__STATED EXERCISE__
Gather every line below that contains the string "icon". Case counts, so a line matches only if the letters have the same capitalization.

[Records of locating words and elements]
>> start

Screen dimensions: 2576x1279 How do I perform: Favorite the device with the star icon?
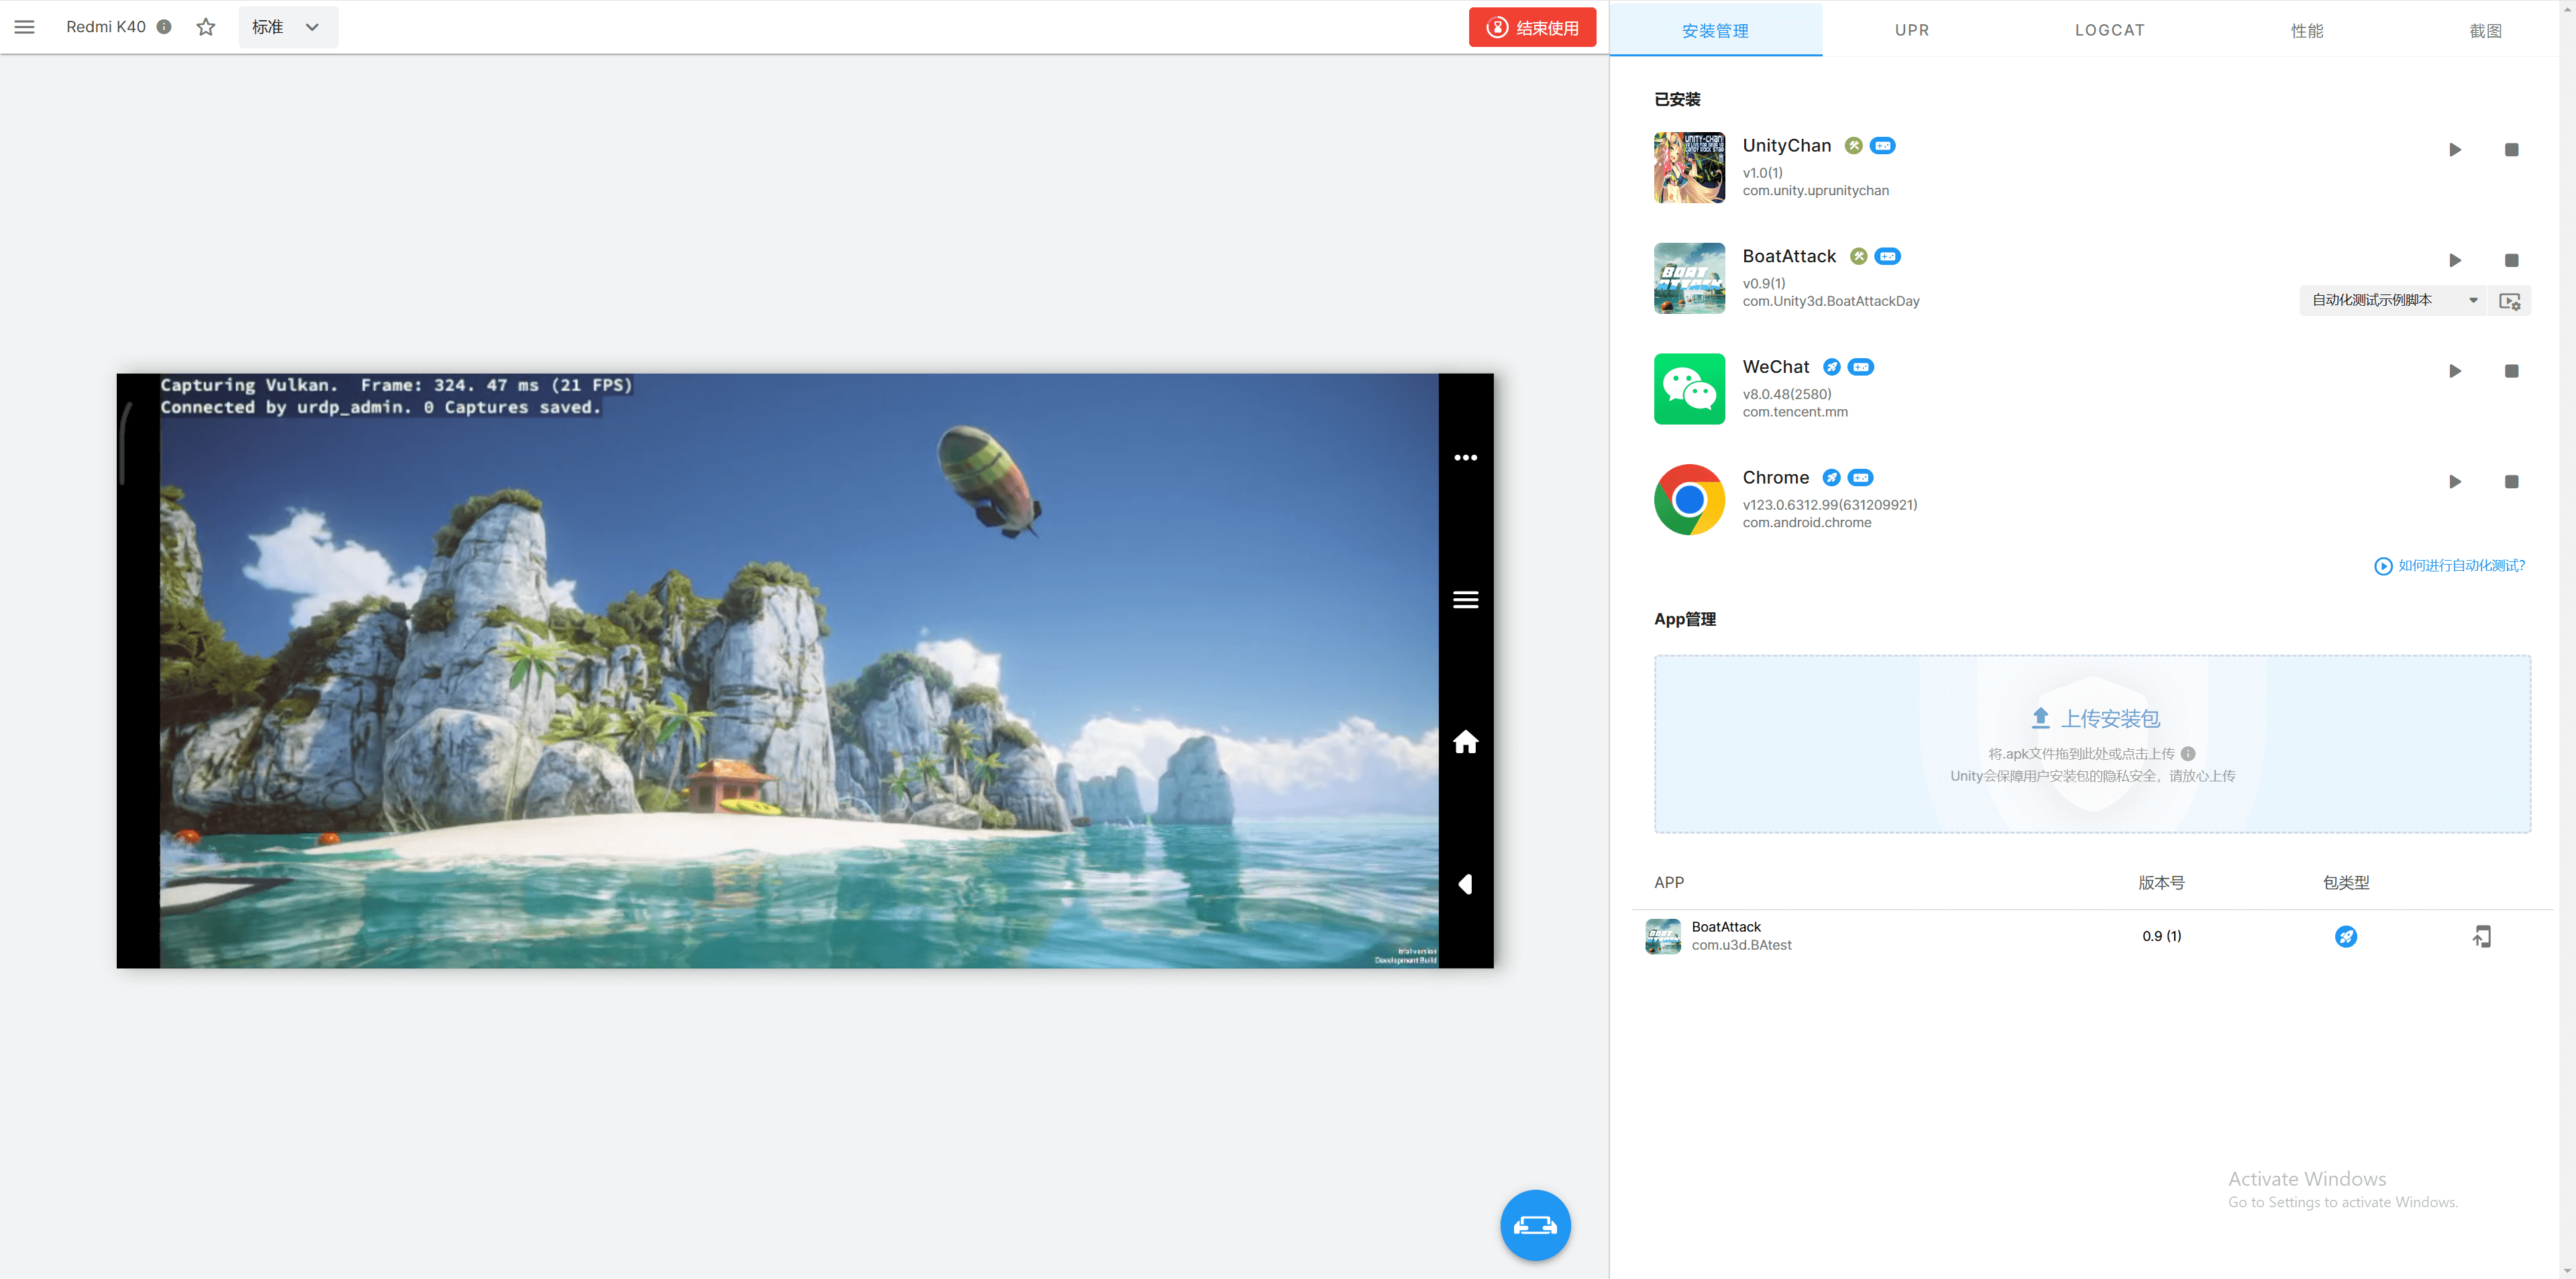(x=206, y=27)
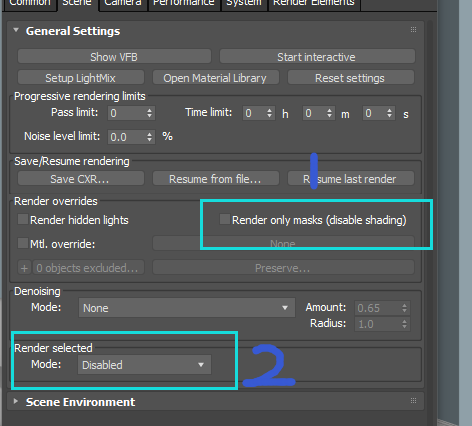The image size is (472, 426).
Task: Click the Scene Environment rollout grip icon
Action: tap(413, 400)
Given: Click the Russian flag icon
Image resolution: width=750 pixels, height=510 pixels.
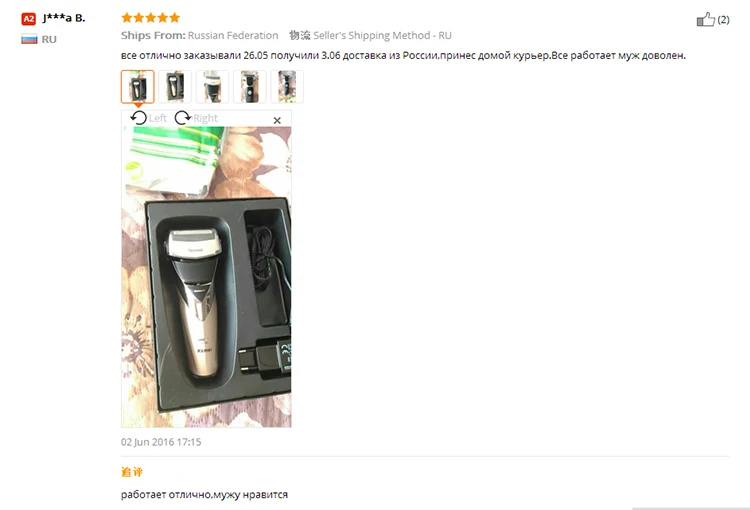Looking at the screenshot, I should [x=29, y=39].
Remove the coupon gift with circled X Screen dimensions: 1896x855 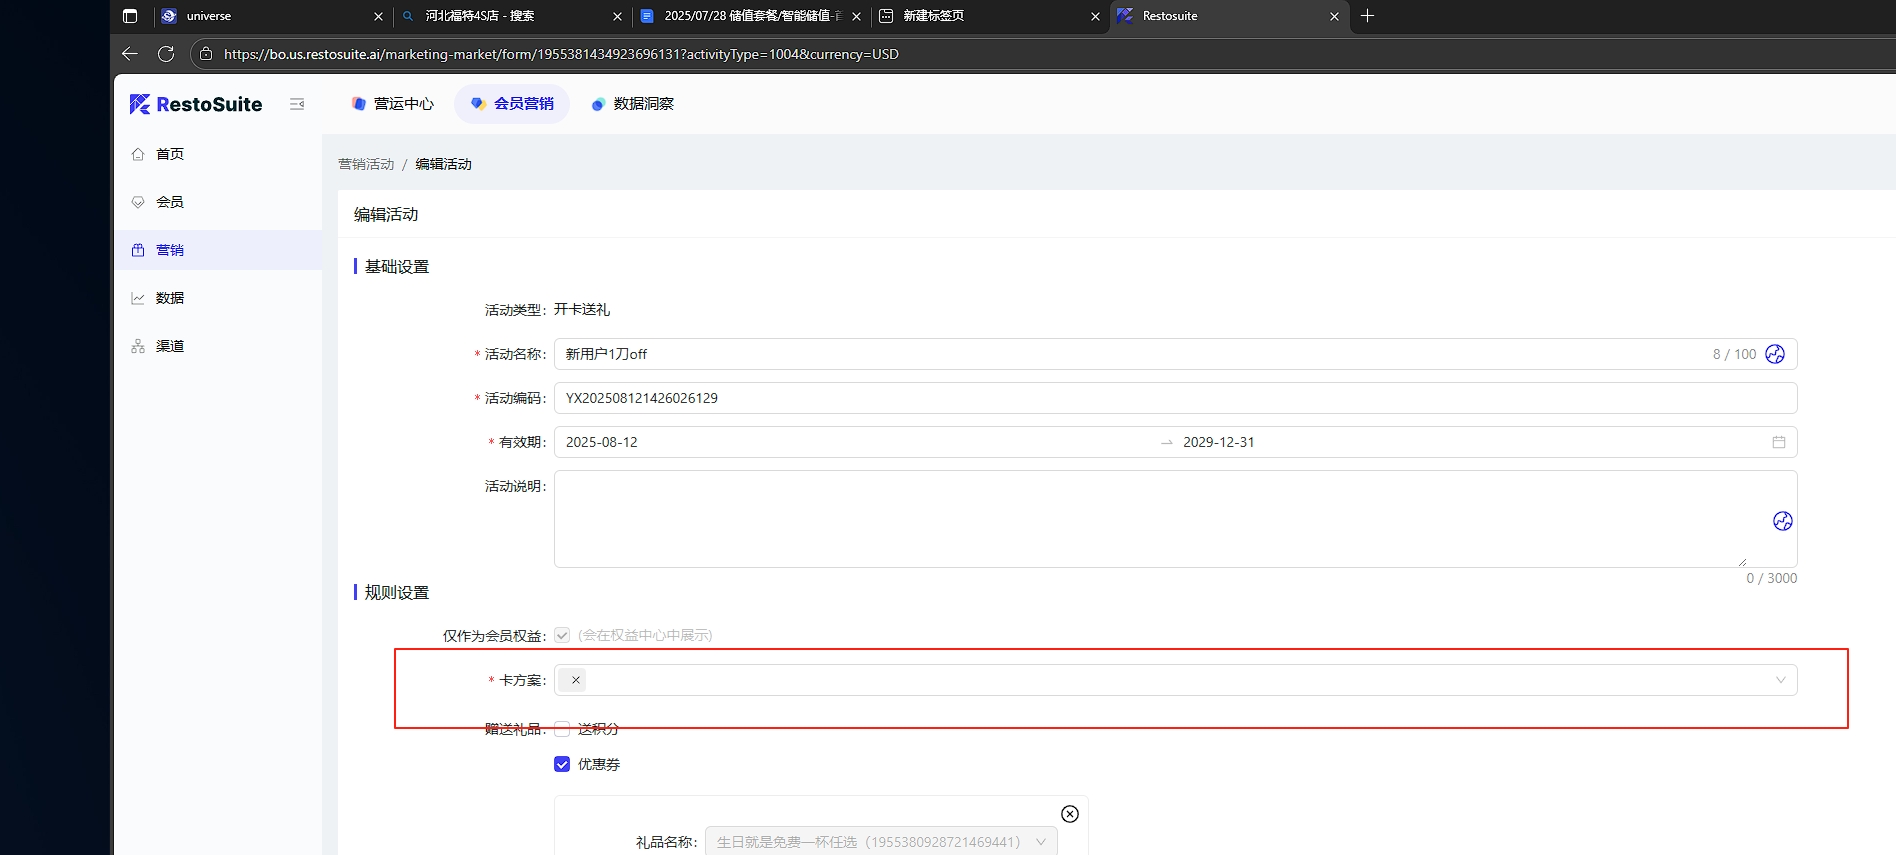pos(1070,814)
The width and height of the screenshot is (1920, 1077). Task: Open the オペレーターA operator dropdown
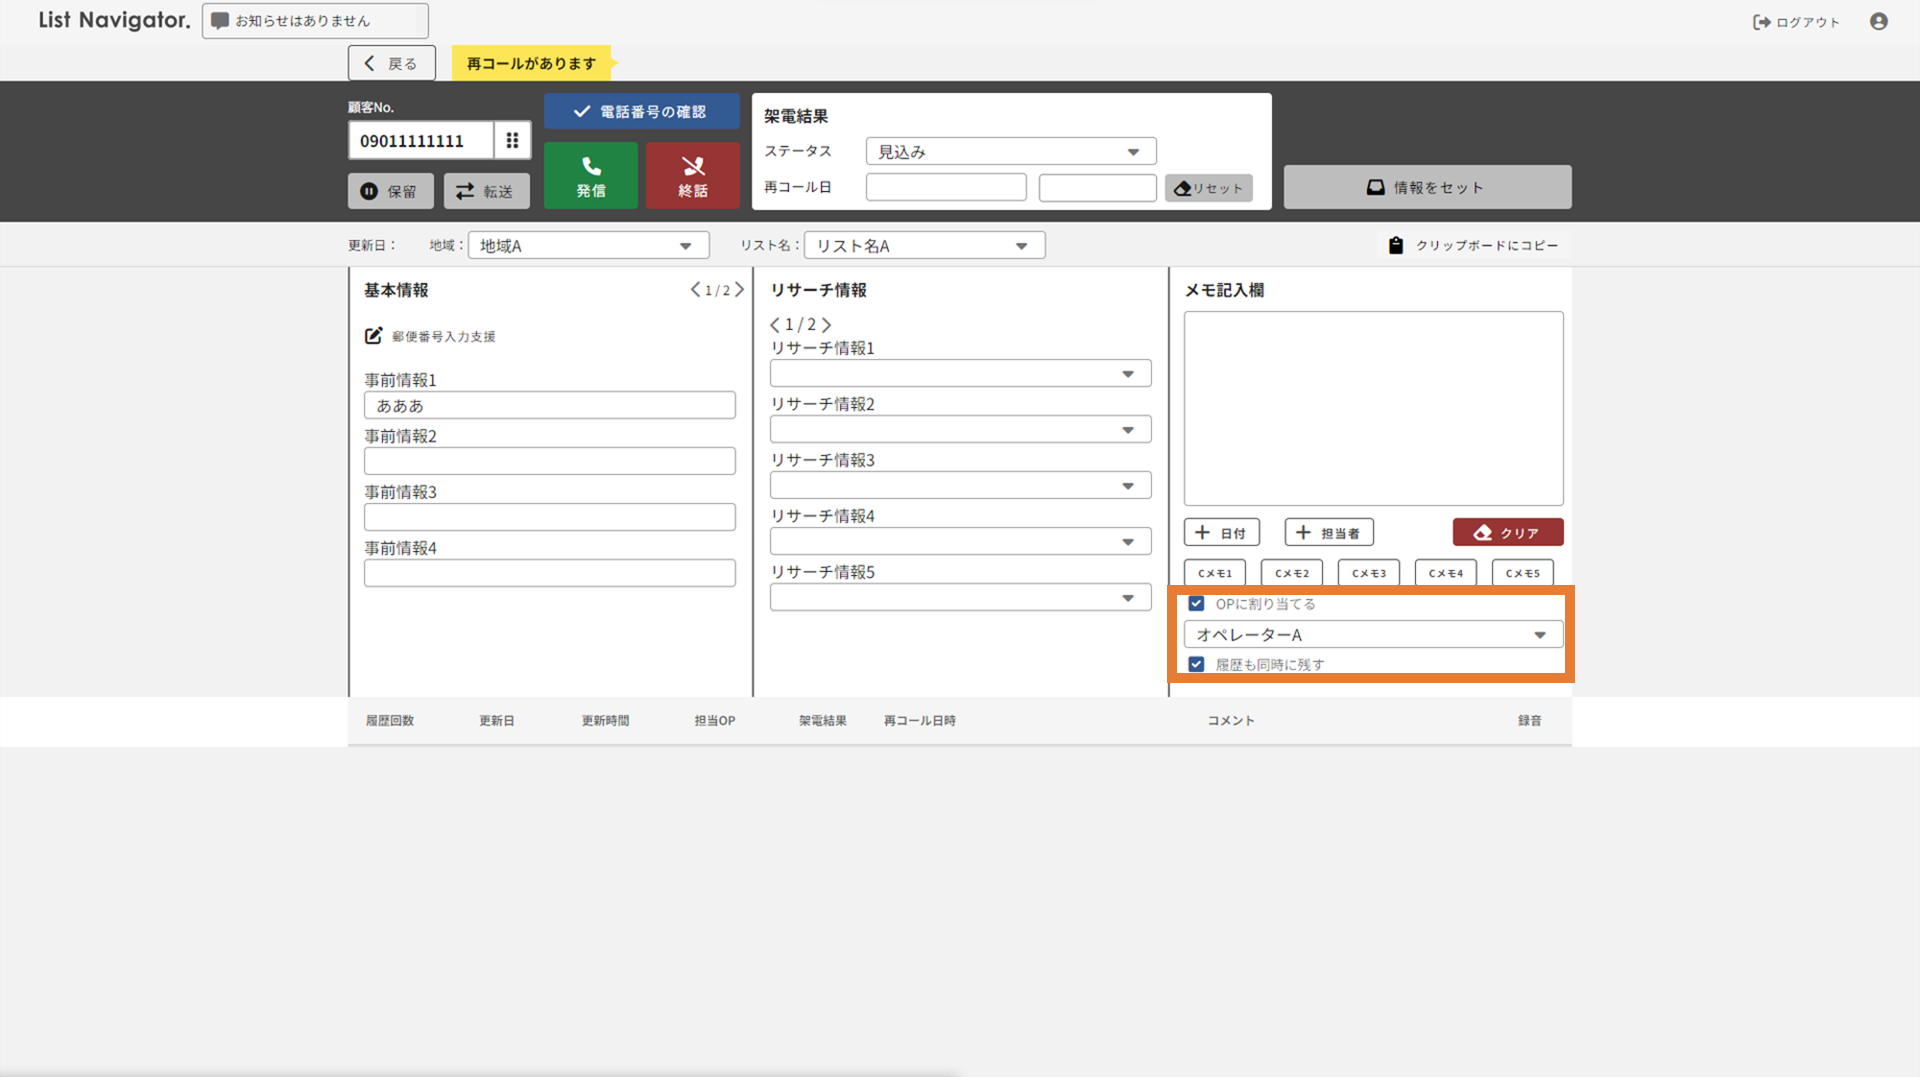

>> end

__WORKED ANSWER__
Screen dimensions: 2576x1279 How do I perform: Favorite the device with the star icon?
Task: Click the Scene Environment rollout grip icon
Given: Click the Russian flag icon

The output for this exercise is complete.